Electronic – MSP430 8 vs 16 bit memory/bus

msp430

I want to make sure im understanding something correctly. Im learning the MSP430G2 (specifically G2553 is the actual chip im using).

Im def. a newb to computer architecture so keep that in mind.

So from the datasheet/books im reading, the data/address bus is 16 bits wide (2 bytes). And a Word size is 16 bits (2 bytes) (although im still not sure what word means in this context).

However the memory addresses are only 8 bits in size (1 byte). So everytime we send a word? or Opcode, are we storing it in 2 memory addresses? (I read that the MSP430 only looks at the lowest significant BYTE and that it has to be even)

So if were storing a word or instruction (Im not sure if they mean the same thing in this context). Were storing the LSB in the lower memory location (like 0x0200) and the MSB(byte) in 0x0201 for example. But the CPU is only actually reading the LSB? Is this correct?

Best Answer

So from the datasheet/books im reading, the data/address bus is 16 bits wide (2 bytes). And a Word size is 16 bits (2 bytes) (although im still not sure what word means in this context).

An address is conceptually a pointer to a location in memory, this location in memory is usually defined to hold one architecture word.

For most purposes the the word size represents smallest addressable unit . And the address size dictates the maximum number of addressable units. Address size also can be defined as the size of the register holding a pointer to address some memory.

Instruction vs Data:

On many modern CPU's there is a seperate and distinct instruction bus and data bus with their own instruction bus width and data bus width (instruction and data word size) as well as instruction address width and data address width. Additional memory buses may exist as well (with their own addressing schema)

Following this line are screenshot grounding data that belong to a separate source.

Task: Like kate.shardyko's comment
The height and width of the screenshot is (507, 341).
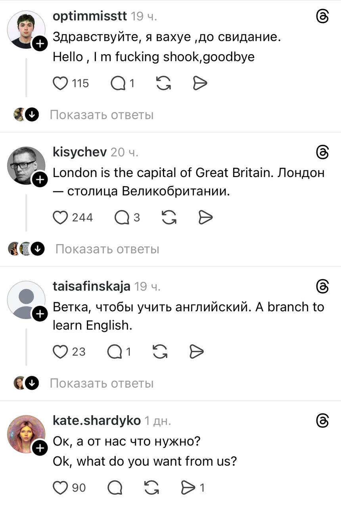Action: (x=60, y=488)
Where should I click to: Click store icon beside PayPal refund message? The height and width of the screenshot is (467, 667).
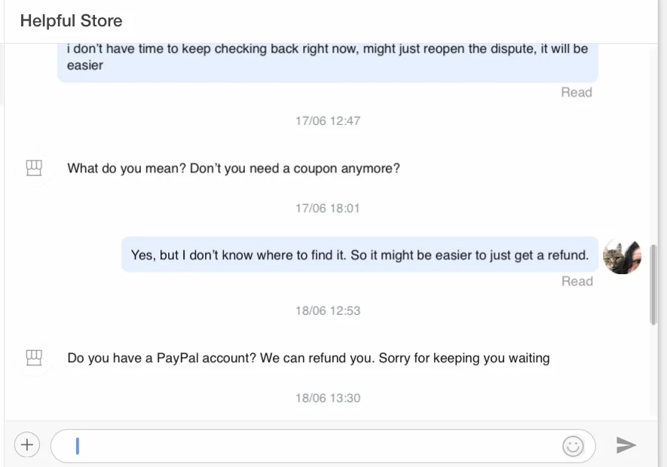[x=34, y=358]
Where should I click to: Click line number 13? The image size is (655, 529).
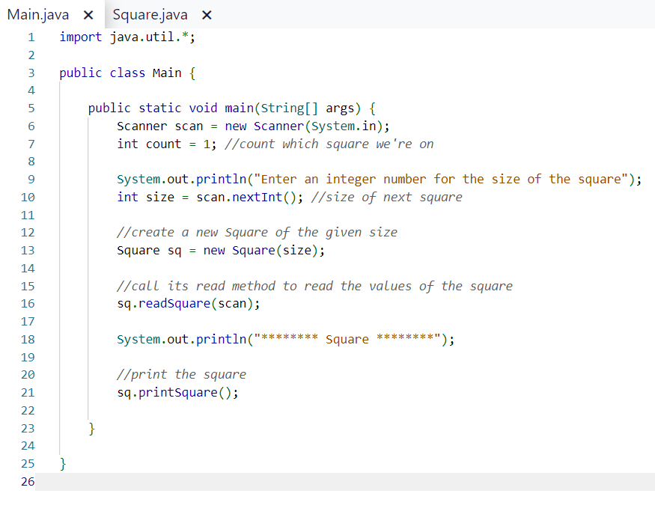(28, 250)
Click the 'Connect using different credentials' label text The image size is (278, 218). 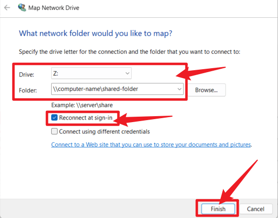[x=104, y=131]
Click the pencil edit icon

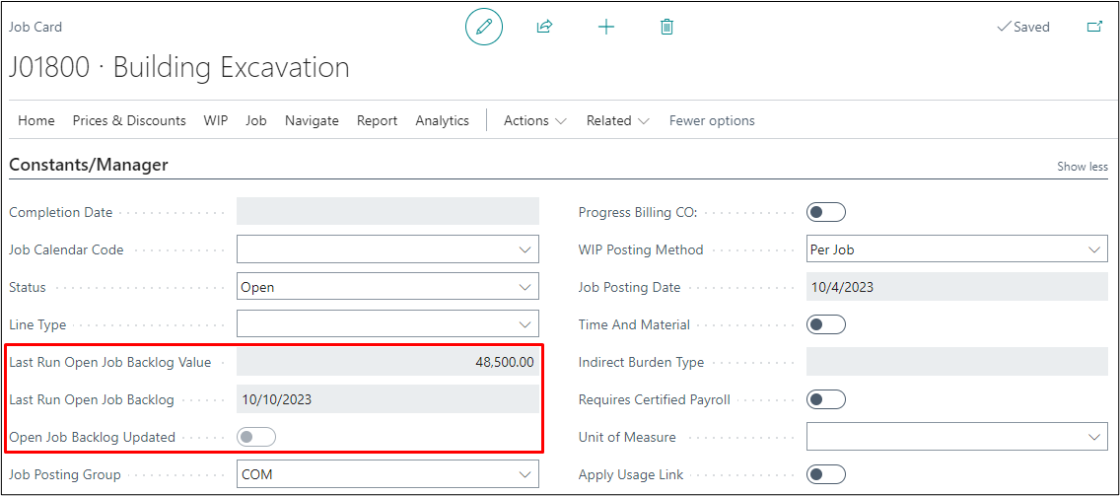point(483,27)
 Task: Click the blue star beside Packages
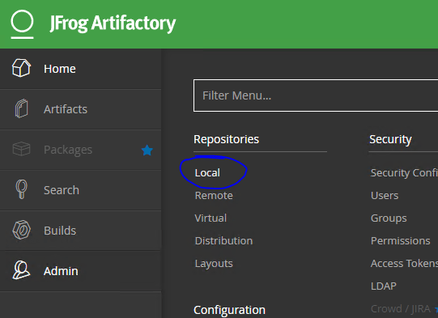(147, 151)
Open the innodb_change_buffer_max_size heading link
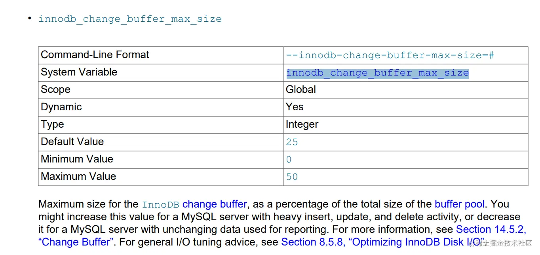The width and height of the screenshot is (540, 255). tap(130, 19)
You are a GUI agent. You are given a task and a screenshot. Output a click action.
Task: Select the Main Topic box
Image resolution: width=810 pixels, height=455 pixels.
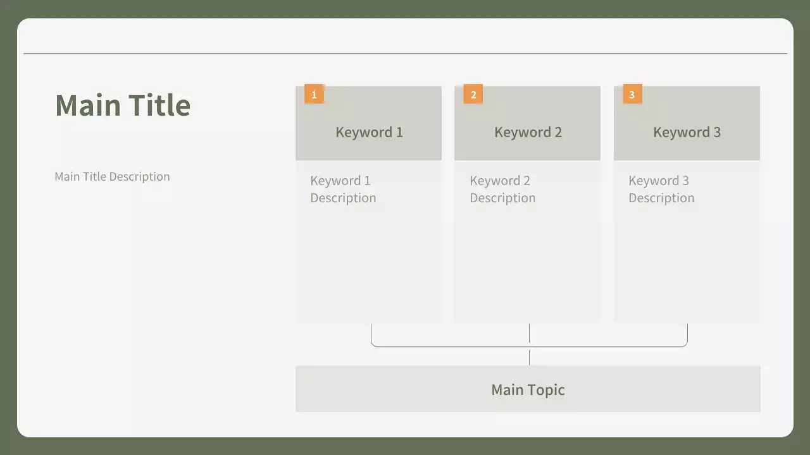(528, 389)
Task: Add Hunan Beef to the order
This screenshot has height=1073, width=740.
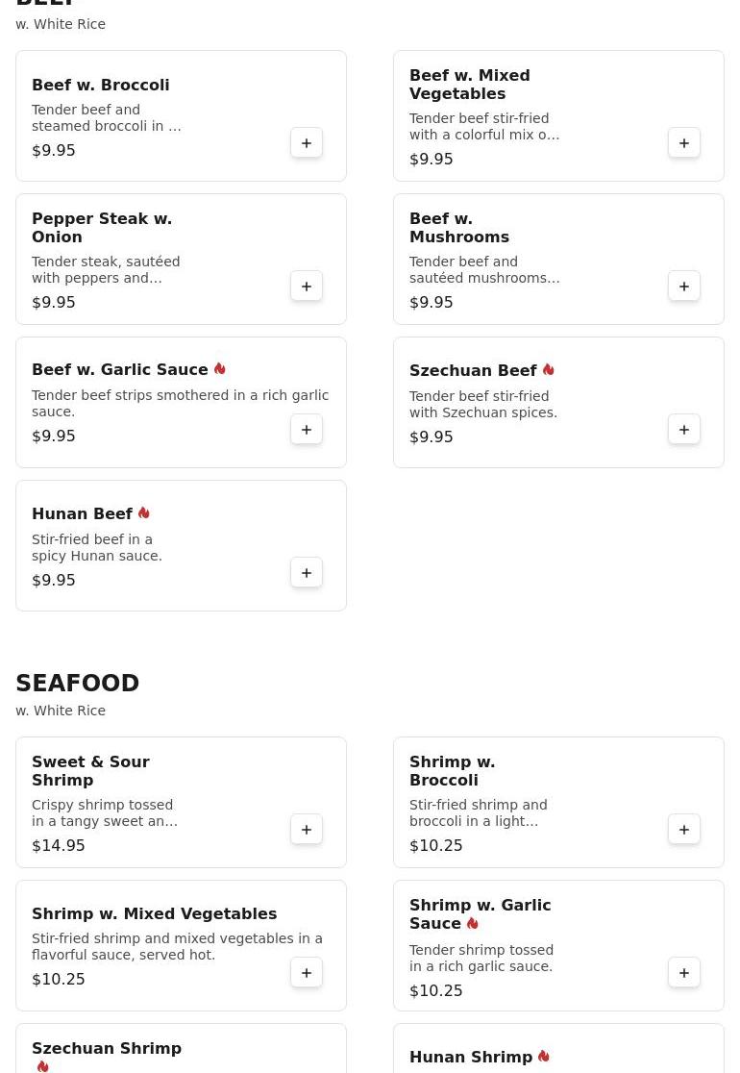Action: (x=307, y=573)
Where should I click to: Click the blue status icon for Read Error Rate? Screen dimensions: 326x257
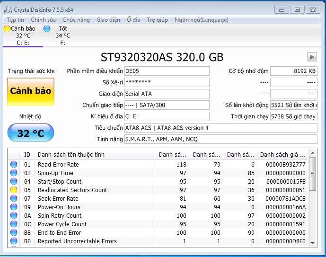[x=14, y=165]
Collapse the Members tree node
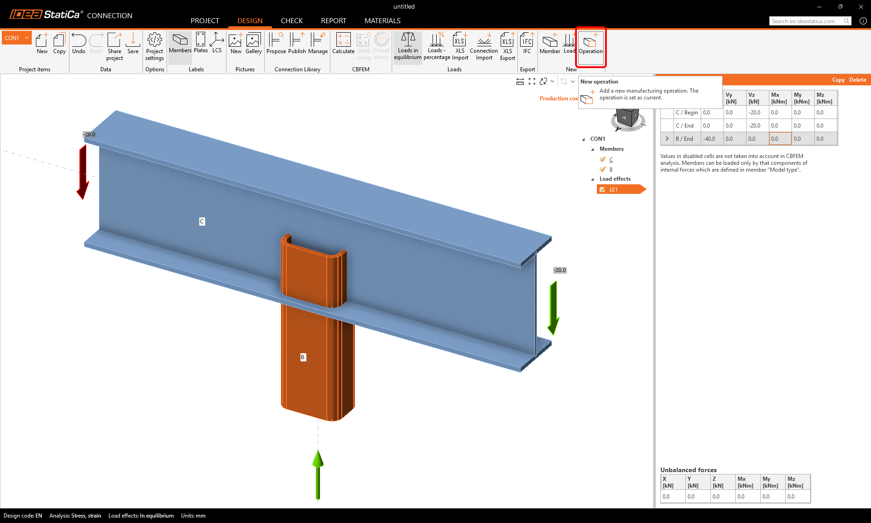The image size is (871, 523). (x=592, y=149)
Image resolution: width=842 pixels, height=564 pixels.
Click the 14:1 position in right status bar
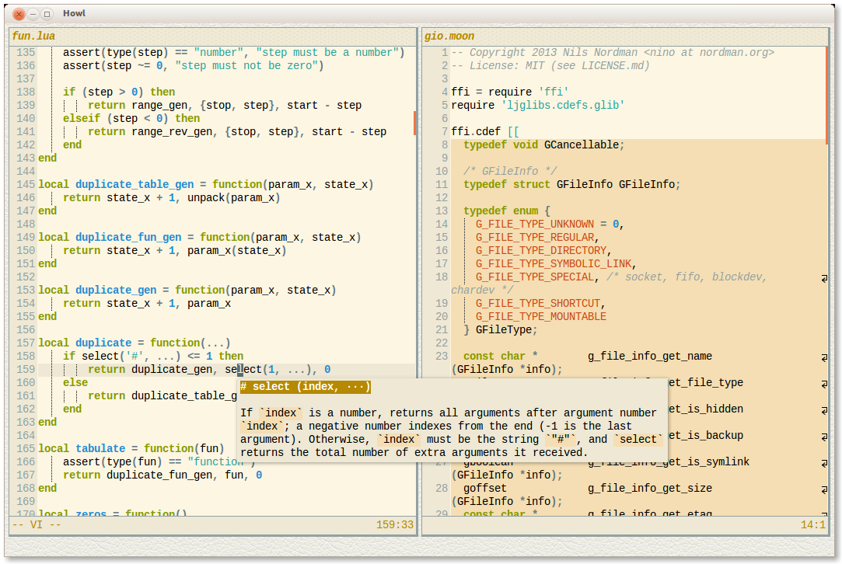pyautogui.click(x=812, y=525)
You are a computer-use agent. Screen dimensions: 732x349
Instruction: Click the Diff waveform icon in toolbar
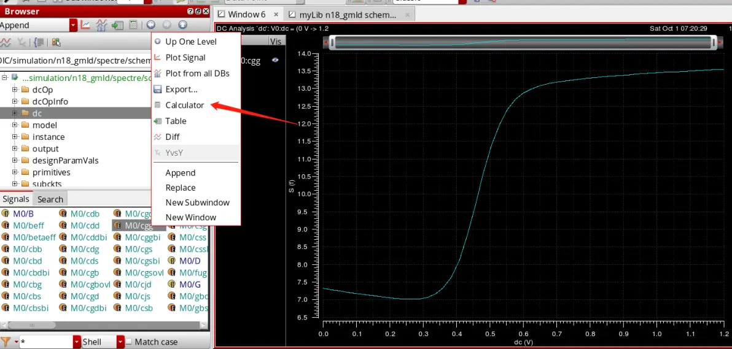pyautogui.click(x=6, y=42)
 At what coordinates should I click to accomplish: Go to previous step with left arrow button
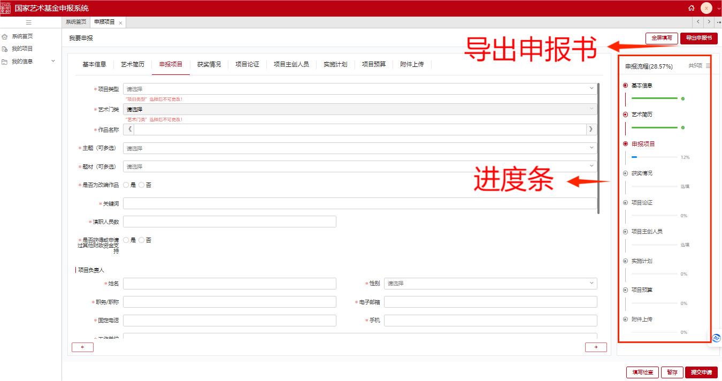tap(82, 347)
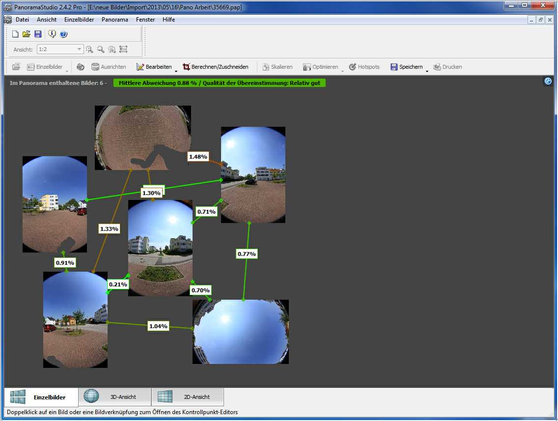The height and width of the screenshot is (421, 558).
Task: Click the fit-to-window view icon
Action: click(123, 49)
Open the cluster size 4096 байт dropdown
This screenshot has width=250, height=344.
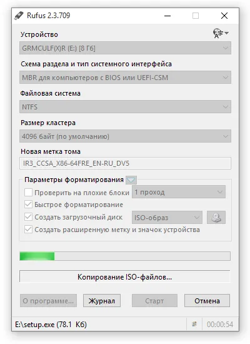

For convenience these sizes may be chosen to coincide so that mixing data and instructions (Modified Harvard Architecture ) in the same physical memory hardware is simplified. In the case of the MSP430 series, they use a von Neumann architecture where words and instructions are loaded and executed from the same address space.

However the memory addresses are only 8 bits in size (1 byte). So everytime we send a word? or Opcode, are we storing it in 2 memory addresses? (I read that the MSP430 only looks at the lowest significant BYTE and that it has to be even)

In this cpu, the word size is in fact 16 bits. However, there are multiple addressing modes available depending on opcode, in most addressing modes the address points to a word of memory or an offset. Certain instructions may allow subaddressing into the word (and you can implicitly extend the address width of the architecture in this mode), often for optimization purposes (instruction packing and vectored instructions).

Physical Memory Geometry

The layout of physical memory may not necessarily match the architecture width. So the transaction between the physical memory and the instruction cache of the CPU may happen in a variety of ways and it is not necessarily important if it loads a word at a time or not.

So if were storing a word or instruction (Im not sure if they mean the same thing in this context). Were storing the LSB in the lower memory location (like 0x0200) and the MSB(byte) in 0x0201 for example. But the CPU is only actually reading the LSB? Is this correct?

Conceptually the instruction occupies one word of memory and is read from instruction memory in a single piece, the instruction occupies a single address 0x0200 points to a 16 bit word, due to byte addressing the next word begins address 0x2002, if you simply mask the last bit this is a 15 bit address that increments by one. The extra byte index bit is masked for all word address operations.

It is also possible that the physical SDRAM or Flash Memory is organized by single bytes or even several hundred bytes and that the ram controller (a hardware device) translates the architecture address to an address that makes sense for the physical memory, but this is an implementation detail and not an architecture detail and does not dictate the Address and Data Width

Memory addressing in opcodes

Some instructions will require you to reference a an address in memory as part of the instruction (add, etc). If you have 16 bit addresses and 16 bit instructions, then there is now way to both store operation information and an entire address in a single op-code/instruction.

In this case a masking or offset scheme is used.

It is very common that the interacting with instruction addresses (branch and jumps) are defined as offsets to the given instruction pointer or masking it with the . This allows you to store an offset as 4/8/12 bits and lets you use 16 bit opcodes with memory inside the opcode.

An alternative is an op-code that uses a register or an address of data memory storing a full memory address.

In this case the CPU architecture is designed to operate on byte or word addressed modes.